On the issues of same-sex intercourse and marriage and gender fluidity, the church is fully justified in being extremely skeptical of the argument made by some individuals that it has been wrong all these years in its understanding of what is right and good and of its understanding of the teaching of the scriptures. The church does not bear the burden of proof here. And if you are unmoved by the arguments for the Christian legitimacy of same-sex marriages and for blurring the distinction between male and female, you are not obligated as a Christian to accept diversity of opinion and practice on these issues. If you wish to trust the 2,000 year consensus of tradition—and the plain meaning of the scriptures—on these issues above the sophistic exegesis and interpretation and appeals to emotion of its critics, you have every rational, theological, and moral right to do so. Do not be intimidated. You are not obligated to refute the critic’s arguments or prove tradition correct before you can continue to believe and live as you have been taught by the church.
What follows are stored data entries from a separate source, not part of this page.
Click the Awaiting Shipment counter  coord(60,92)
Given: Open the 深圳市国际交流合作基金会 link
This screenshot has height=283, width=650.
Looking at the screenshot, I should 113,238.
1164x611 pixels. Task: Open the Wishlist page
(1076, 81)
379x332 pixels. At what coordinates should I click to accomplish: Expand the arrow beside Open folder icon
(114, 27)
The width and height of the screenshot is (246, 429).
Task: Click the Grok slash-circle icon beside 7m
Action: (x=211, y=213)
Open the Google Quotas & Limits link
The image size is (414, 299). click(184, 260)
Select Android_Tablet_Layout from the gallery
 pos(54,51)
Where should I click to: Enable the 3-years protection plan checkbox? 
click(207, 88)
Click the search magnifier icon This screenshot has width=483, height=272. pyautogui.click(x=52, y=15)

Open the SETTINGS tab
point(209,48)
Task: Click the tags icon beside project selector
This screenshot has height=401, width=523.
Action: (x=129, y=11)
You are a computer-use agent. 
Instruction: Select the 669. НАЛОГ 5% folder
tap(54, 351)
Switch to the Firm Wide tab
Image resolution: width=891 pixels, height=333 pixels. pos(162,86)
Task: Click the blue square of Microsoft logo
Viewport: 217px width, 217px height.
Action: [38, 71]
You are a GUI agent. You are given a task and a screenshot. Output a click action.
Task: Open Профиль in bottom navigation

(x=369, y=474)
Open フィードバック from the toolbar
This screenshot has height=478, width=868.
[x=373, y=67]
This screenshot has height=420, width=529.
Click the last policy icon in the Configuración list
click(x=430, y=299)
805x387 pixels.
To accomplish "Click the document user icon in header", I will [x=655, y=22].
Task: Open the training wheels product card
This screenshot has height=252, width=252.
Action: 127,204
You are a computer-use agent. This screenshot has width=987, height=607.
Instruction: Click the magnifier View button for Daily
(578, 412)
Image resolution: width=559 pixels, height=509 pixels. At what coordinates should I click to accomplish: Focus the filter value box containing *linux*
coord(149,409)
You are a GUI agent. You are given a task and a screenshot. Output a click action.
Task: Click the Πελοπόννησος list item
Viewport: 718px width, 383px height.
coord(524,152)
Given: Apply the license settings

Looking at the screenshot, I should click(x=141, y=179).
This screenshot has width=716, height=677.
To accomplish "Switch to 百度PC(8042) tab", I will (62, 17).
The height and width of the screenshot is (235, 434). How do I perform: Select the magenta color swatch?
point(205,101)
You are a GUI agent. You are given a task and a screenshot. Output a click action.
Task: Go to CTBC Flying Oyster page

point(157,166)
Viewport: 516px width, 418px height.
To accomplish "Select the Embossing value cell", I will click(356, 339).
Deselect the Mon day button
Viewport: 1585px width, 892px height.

“The World is Changed” (The Bible and Christian Ethics, Part Four)

Hesitation

There are some topics I had rather not discuss in public. At the top of the list is the ethics of same-sex relationships. Does my hesitancy arise from discretion or cowardice? Do I think I am incompetent to take on the subject or am I afraid of being cancelled? Is the time not yet right to engage in this battle or is it already too late? I confess that I have many faults, and I am probably not aware of most of them. But I am aware that I like being liked and that sometimes I allow this desire to keep me from speaking a word I ought to speak.

“The World is Changed.”**

For many reasons, I believe that I ought to speak now about the (Christian) ethics of same-sex relationships. The contemporary church woke up on June 26, 2015 to find that the Supreme Court of the United States had struck down all laws that limited marriage to man and woman (Obergefell v Hodges). The culture had been moving steadily in this direction for some time—since the AIDS crisis in the 1980s. Mainline churches (Lutherans, Episcopal, and Methodists) have been mired in controversy and division over non-celibate gay clergy and gay marriage since the 1990s. Why not speak earlier?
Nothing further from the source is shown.